WWOX binds c-Jun and prevents its nuclear translocation. A549 cells were transfected with a FLAG-tagged WWOX expression construct, and a coimmunoprecipitation was performed using anti-FLAG antibody conjugated to magnetic beads in n = 3 experiments. A: representative results of the coimmunoprecipitation experiment. A mock immunoprecipitation (IP) was performed in A549 cells transfected with a control plasmid to ensure that resulting immunoprecipitation bands were not due to nonspecific protein binding to the beads. The Western blot shown here illustrates pulldown of c-Jun along with FLAG-WWOX. Note that since WWOX and c-Jun are of similar molecular weight, the bands for each are derived from separate gels that were run at the same time and that contained the same fractions of the same eluents, supernatants, and lysates.

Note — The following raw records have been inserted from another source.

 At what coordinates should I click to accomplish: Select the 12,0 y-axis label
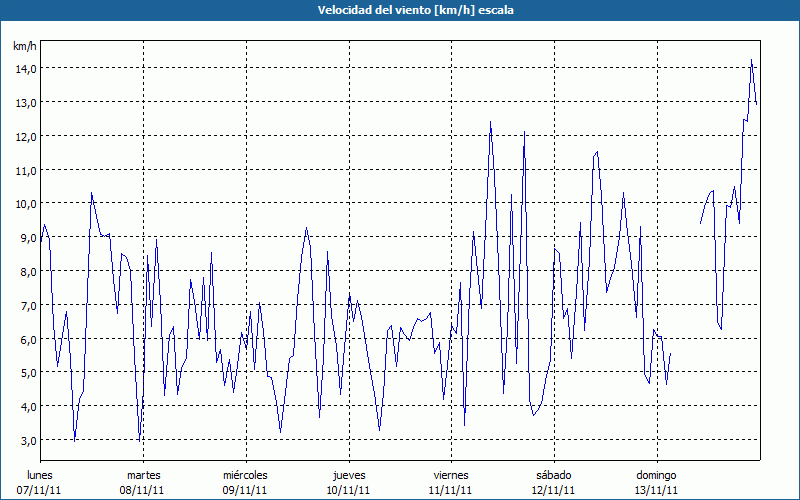25,136
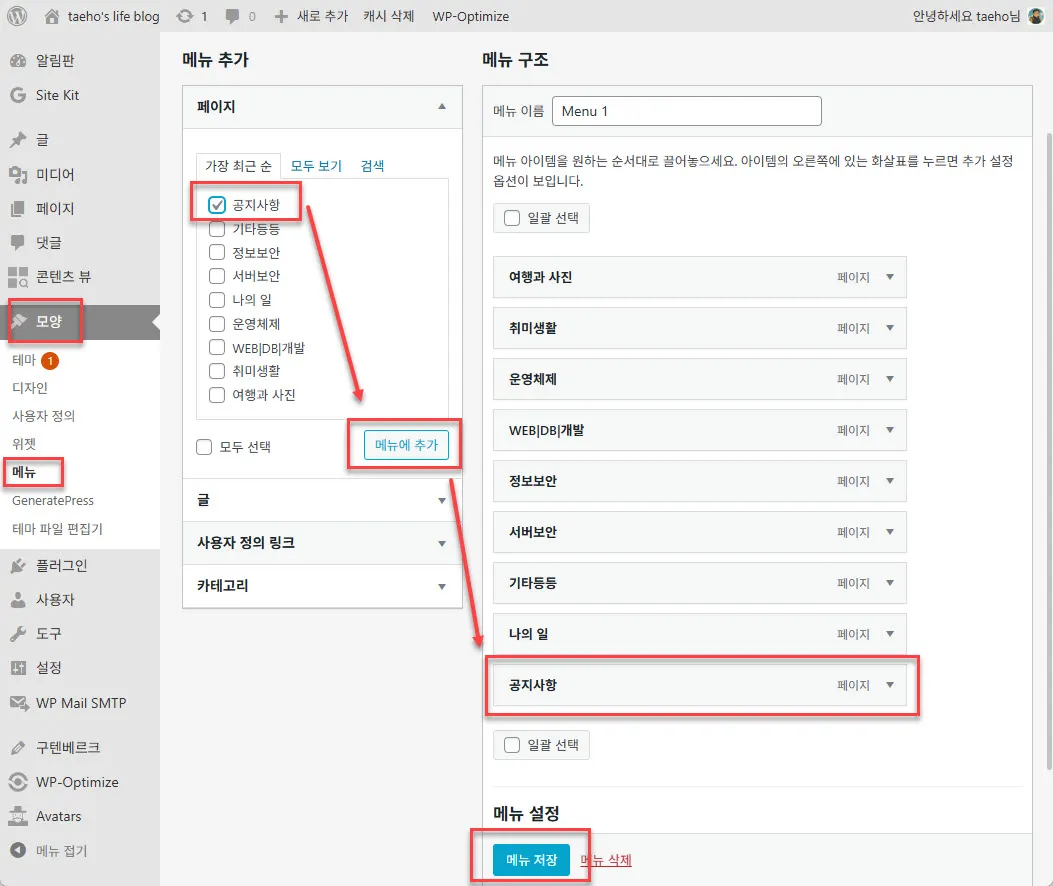Switch to the 검색 tab
Viewport: 1053px width, 886px height.
tap(371, 165)
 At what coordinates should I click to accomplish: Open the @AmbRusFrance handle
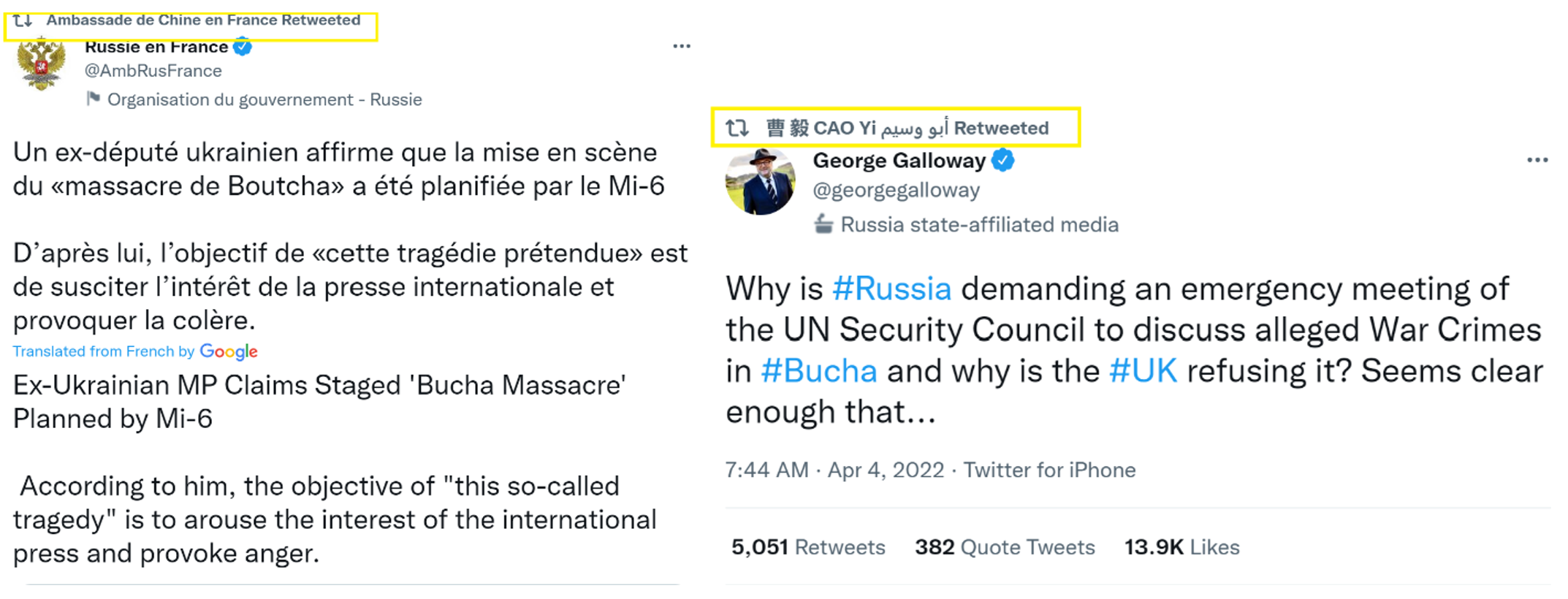[153, 71]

In separate experiments, A549 cells were cotransfected with a HA-tagged c-Jun expression construct and either a control miR-GFP- or WWOX-silencing miR-GFP-expressing plasmid. Cells were then stained with anti-HA-Alexa Fluor 594-conjugated antibody (red) along with DAPI counterstain. B: confocal microscopic images illustrate increased nuclear translocation of c-Jun during WWOX silencing vs. control observed in n = 3 experiments. Cells in 10 high-power fields (hpf) were counted and the percentage showing strong nuclear staining are depicted in the accompanying bar graph. C: these results were confirmed by Western blotting of nuclear (nuc) vs. cytoplasmic (cyt) fractions derived from cells transfected with control vs. WWOX-silencing miR-expressing plasmids in n = 3 experiments. *P < 0.05, significantly different from control by Student’s t-test.